Saga

Khala Fari is my mother’s youngest sister, Khala being her title and Fari her nick-name. She spent most of pre- marriage days with us. I was little but old enough to savor every moment with her. She was the textbook definition of an iconic youngest sister/aunt. My mother would leave us to her and take foreign trips with my father. My siblings and I loved her sense of humor.

Throughout her adult life, her marriage was a constant subject of conversation amongst my mother, grandmother, other aunts and uncles. Whilst they bickered and argued over finding her a suitable boy, she was determined to marry an Amitabh Bachchan look-alike. My aunt spent most of her adult life in front of the television, consuming Bollywood films. She would also memorise dramatic scenes from these films and replay them at family weddings and events. Hopeless dramas, unrequited love affairs, but all things Amitabh. He was the icon of Bollywood cinema for most of the 1970s-80s. Perhaps, in some parts of India, he is worshipped as a deity. He is the Big B. The Bollywood we see now is only a mere fraction of his glory. My aunt rejected almost every man presented to her, due to her absolute die-hard love for Big B.

One of the films she imposed upon us siblings and all my cousins, which later on became a family favourite, was Amitabh’s Silsla (1981), or Saga. In this tragic film, Amitabh’s character falls in love with an actress, but has to marry his brother’s widow out of compassion. The woman playing his heroine, Rekha ( an icon in her own right), marries a nice doctor. In a classic Bollywood twist, the couple become family friends, but the secret love/affair between Amitabh and Rekha’s character continues.

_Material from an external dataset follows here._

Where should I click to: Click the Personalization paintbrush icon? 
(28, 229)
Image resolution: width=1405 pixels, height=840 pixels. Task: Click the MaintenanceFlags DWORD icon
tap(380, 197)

I remember, so fondly, how my aunt would rewatch this film and then wait so eagerly for the moment when the doctor and the brother’s widow discover their spouse’s attachment and intimate relationship at a Holi event. In the song below, the doctor husband is beating the drums whilst the brother’s widow stands and watches the two dance and perform. Amitabh, intoxicated and high due to a marijuana filled drink, is unable to conceal his emotions. His constant overtures towards his mistress and suggestive lyrics eventually give away their relationship.

The movie ends tragically, but my aunt got her happy ending. My uncle, her husband, is a real-life Big B doppelgänger.

There is something beautiful about this song. The white kurta pajama-stained by the stream of colors, as the adulterous couple fails to hide their love from the world.